De loopjongens van Berlijn

Geen categorieapr 29 2012, 15:14
Europa = overdrachtsbetalingen naar PIIGS-landen + hogere belastingen in eigen land. Dat is ongeveer het beeld dat de gemiddelde Nederlandse kiezer na het deze week gepresenteerde Kunduz-akkoord zal hebben van het Europese samenwerkingsverband. Het is een voor de hand liggende conclusie. Sinds het begin van de eurocrisis hebben we immers miljarden overgemaakt naar het bijkans failliete Griekenland en ons via het ESM (Europees Stabiliteitsmechanisme) garant gesteld voor nog eens vele tientallen miljarden aan schulden van de andere PIIGS (Portugal, Ierland, Italië, Griekenland, Spanje)-landen.
Tegelijkertijd gaat het demissionaire kabinet nu in opdracht van, pardon, in goed overleg met de linkse oppositiepartijen CU, GroenLinks en D66 een begroting voorbereiden die bol staat van de belastingverhogingen. En ook in de politiek is een plus een nog altijd twee. Het was vermoedelijk vooral om deze indruk te vermijden dat de onderhandelaars van VVD en CDA in aanloop naar het Catshuisberaad nog hoopvol repten over een ruimer tijdpad om de begroting op orde te brengen. Ja, de drieprocentnorm van het Europact bleef richtsnoer, maar zoals VVD-fractievoorzitter Stef Blok opmerkte, was die „niet heilig”. Door tijdelijk een iets hoger tekort te accepteren en het vervolgens geleidelijk terug te brengen tot nul hoopte men de klap voor belastingbetalers te verzachten. Die voelden zich immers al genoeg belast door al die reddingsoperaties.

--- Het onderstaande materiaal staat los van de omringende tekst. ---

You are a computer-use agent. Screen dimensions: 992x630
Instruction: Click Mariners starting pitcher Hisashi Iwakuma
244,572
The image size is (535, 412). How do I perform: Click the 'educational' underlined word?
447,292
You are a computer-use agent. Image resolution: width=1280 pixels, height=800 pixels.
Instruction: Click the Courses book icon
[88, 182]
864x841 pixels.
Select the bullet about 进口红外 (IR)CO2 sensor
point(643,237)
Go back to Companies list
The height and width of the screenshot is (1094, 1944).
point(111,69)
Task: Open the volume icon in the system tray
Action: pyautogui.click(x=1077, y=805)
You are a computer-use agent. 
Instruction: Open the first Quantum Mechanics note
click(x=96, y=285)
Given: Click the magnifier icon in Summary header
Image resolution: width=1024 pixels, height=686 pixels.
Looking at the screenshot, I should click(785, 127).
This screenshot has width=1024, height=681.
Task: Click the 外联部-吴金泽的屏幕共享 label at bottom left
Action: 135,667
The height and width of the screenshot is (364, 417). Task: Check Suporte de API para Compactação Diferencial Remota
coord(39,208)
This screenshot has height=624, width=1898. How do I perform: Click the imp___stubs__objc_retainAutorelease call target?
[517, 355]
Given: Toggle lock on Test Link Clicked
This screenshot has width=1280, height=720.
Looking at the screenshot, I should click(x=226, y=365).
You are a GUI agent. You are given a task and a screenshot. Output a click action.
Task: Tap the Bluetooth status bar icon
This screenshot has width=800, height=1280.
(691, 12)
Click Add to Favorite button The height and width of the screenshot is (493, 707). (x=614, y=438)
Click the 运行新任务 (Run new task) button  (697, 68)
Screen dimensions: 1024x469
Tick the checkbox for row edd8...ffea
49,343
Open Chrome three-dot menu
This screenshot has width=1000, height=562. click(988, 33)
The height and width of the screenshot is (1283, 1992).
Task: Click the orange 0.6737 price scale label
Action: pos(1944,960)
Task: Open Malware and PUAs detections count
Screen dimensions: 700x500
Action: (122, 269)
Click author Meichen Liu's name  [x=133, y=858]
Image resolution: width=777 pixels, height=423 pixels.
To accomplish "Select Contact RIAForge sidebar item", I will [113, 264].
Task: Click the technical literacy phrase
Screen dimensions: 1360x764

Dan had men echter buiten Berlijn gerekend. Met een ferme tik op de vingers werd ons land begin maart even op zijn positie gewezen. „We denken dat Nederland zeer uitgesproken is geweest om de fiscale afspraken van vorig jaar na te leven. Daarom denk ik dat het normaal is dat Nederland nu ook dezelfde benadering kiest voor zijn eigen fiscale beleid”, aldus Eurocommissaris voor Economische Zaken Oli Rehn, op dit dossier feitelijk niet meer dan een veredeld woordvoerder van het Bundeskanzleramt. Eind april moest er een sluitende begroting met een tekort van niet meer dan drie procent liggen, anders zou een miljardenboete volgen. De onderhandelaars konden niets anders doen dan het Berlijnse bevel opvolgen en koers te zetten op drie procent. Toen Wilders vervolgens een stokje stak voor pogingen om het benodigde bedrag via bezuinigingen bij elkaar te brengen, restte VVD en CDA niets anders dan met de belastingverhogers van links in zee te gaan.
Berlijn kan dus opgelucht ademhalen. De geloofwaardigheid van het begrotingspact blijft gehandhaafd – voorlopig, althans. Maar tegen welke prijs? De verhoudingen tussen Berlijn en de laatst overgebleven meebetalende bondgenoten zullen er niet beter op zijn geworden. De Finnen en Oostenrijkers hebben immers kunnen zien dat Duitsland zodra het economisch tegenzit zogenaamd gerespecteerde gesprekspartners zonder aarzeling als loopjongens behandelt. Berlijns wil is dan de wet. Al met al betaalt ons land een zware prijs voor het samen willen optrekken met de Duitse machthebbers. Vrij naar Geert Wilders: „Dit is de realiteit: Berlijn regeert, Berlijn dicteert, en de Nederlandse burger gireert – eerst naar Den Haag en via Den Haag naar Zuid-Europa.” Het is vanuit Duits perspectief misschien de enig werkbare manier om de eurozone op korte termijn overeind te houden. Maar of het een solide basis op lange termijn biedt voor een Europese Unie, mag ernstig worden betwijfeld.